_WHAT YOU WILL DO_:
Starting with the line that has "This screenshot has height=508, width=423." in the records below and stopping after the line that has "This screenshot has width=717, height=1276.", output every line exactly and nothing else; skip pictures.

----

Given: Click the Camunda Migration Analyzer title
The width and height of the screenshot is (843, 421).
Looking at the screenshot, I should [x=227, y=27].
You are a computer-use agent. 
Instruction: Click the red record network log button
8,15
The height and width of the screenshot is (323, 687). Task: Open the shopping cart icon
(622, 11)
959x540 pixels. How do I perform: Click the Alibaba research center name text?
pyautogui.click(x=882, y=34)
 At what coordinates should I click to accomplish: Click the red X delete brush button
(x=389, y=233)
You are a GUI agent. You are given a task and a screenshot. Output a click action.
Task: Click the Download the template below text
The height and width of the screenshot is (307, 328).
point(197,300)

----

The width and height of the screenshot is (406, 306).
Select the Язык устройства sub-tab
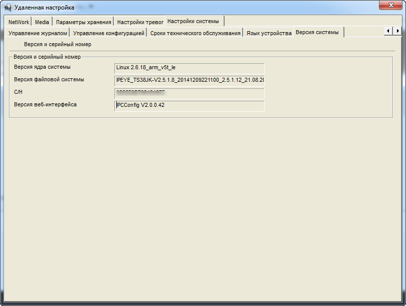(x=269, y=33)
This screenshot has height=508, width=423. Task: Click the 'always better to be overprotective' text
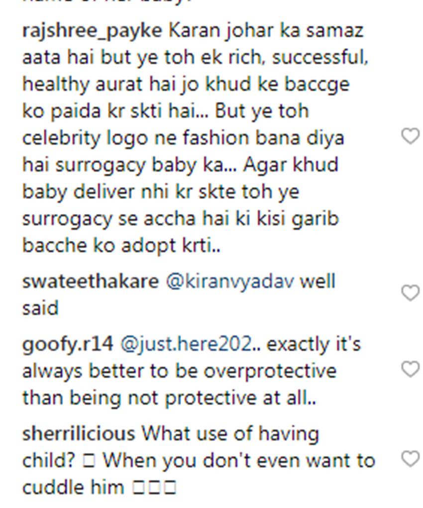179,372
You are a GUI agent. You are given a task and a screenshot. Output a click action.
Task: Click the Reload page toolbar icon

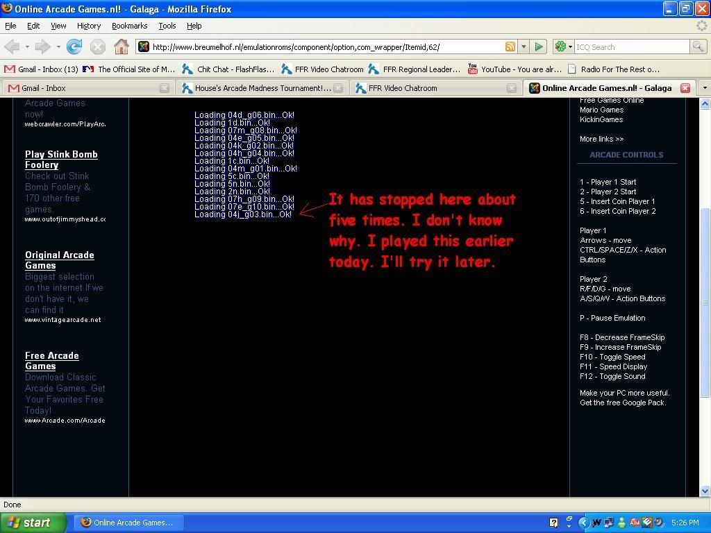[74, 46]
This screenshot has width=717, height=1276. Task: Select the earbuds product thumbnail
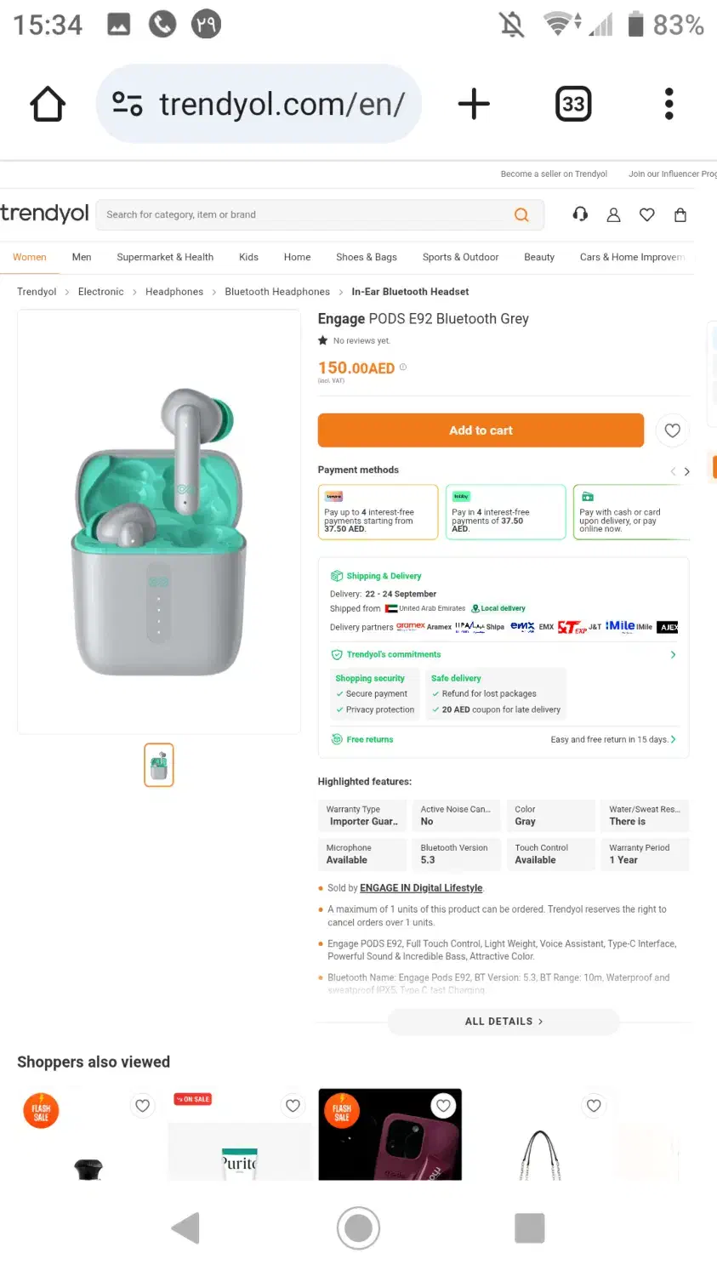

----

_SOLUTION FOR THIS EXERCISE_:
This screenshot has height=508, width=423. Task: Click the 'always better to be overprotective' text
179,372
You are a GUI agent. You are given a task and a screenshot. Output a click action.
Task: Click the Reload page toolbar icon

[74, 46]
This screenshot has width=717, height=1276. Task: Select the earbuds product thumbnail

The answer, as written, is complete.